Plaintiff’s opposition does not seem to oppose the transactional relationship argument. Instead, Plaintiff contends that a transactional relationship is not required for GM to have a duty to disclose. The FAC does allege that from September 2014 to at least February 2019, Defendant issued many TSBs and service bulletin updates to its dealers in the United States, but not to its customers, acknowledging problems of harsh shifting, jerking, clunking, and delays in acceleration or deceleration releasing to the 8-speed transmission. (FAC, ¶ 69.)
Although a transactional relationship has not been alleged or argued, Plaintiff argues that the transmission defect is a material fact, poses a safety risks, and that the transmission defect arose during the warranty period. However, the other requirements besides transactional relationship is exclusive knowledge to material fact, active concealment of a material fact, or partial representation but suppression of a material fact. The FAC does not allege exclusive knowledge, but it does allege superior position. (FAC, ¶73(b).) The FAC also alleges that GM’s concealment of this safety defect was material and Plaintiff relied on Defendant GM’s advertising materials which did not disclose the defect. (FAC, ¶ 70.) The FAC also contends that GM knowingly and intentionally concealed material facts and breached its duty not to do so. (FAC, ¶ 74.) Plaintiff argues that these facts are material in that a reasonable person would have considered them to be important in deciding whether or not to purchase the Vehicle. (FAC, ¶ 75.)

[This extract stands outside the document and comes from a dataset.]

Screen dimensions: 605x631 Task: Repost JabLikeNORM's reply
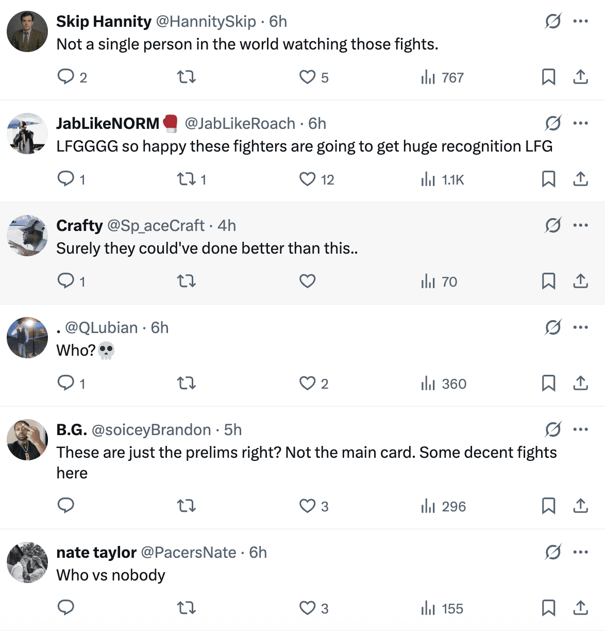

The Court finds that there is no general duty owed by a motor vehicle manufacturer to disclose to a consumer that the manufacturer has had warranty complaints or reports of malfunctions or that a component or system in a prior version of a transmission has been the subject of repair recommendations or procedures. The creation of such a duty is better left to the policy-making branches of government rather than the judiciary. Such a duty seems to implicate balancing the burden that would be placed on manufacturers of such a broad duty against the perceived value that disclosures of such a wide array of information might yield for consumers. The law already recognizes a duty to recall or retrofit (see, e.g., Hernandez v. Badger Construction Equipment Co. (1994) 28 Cal.App.4th 1791, 1827; Lunghi v. Clark Equipment Co. (1984) 153 Cal.App.3d 485, 494), but such a cause of action requires harm in the form of personal injury rather than the economic losses alleged in the FAC here.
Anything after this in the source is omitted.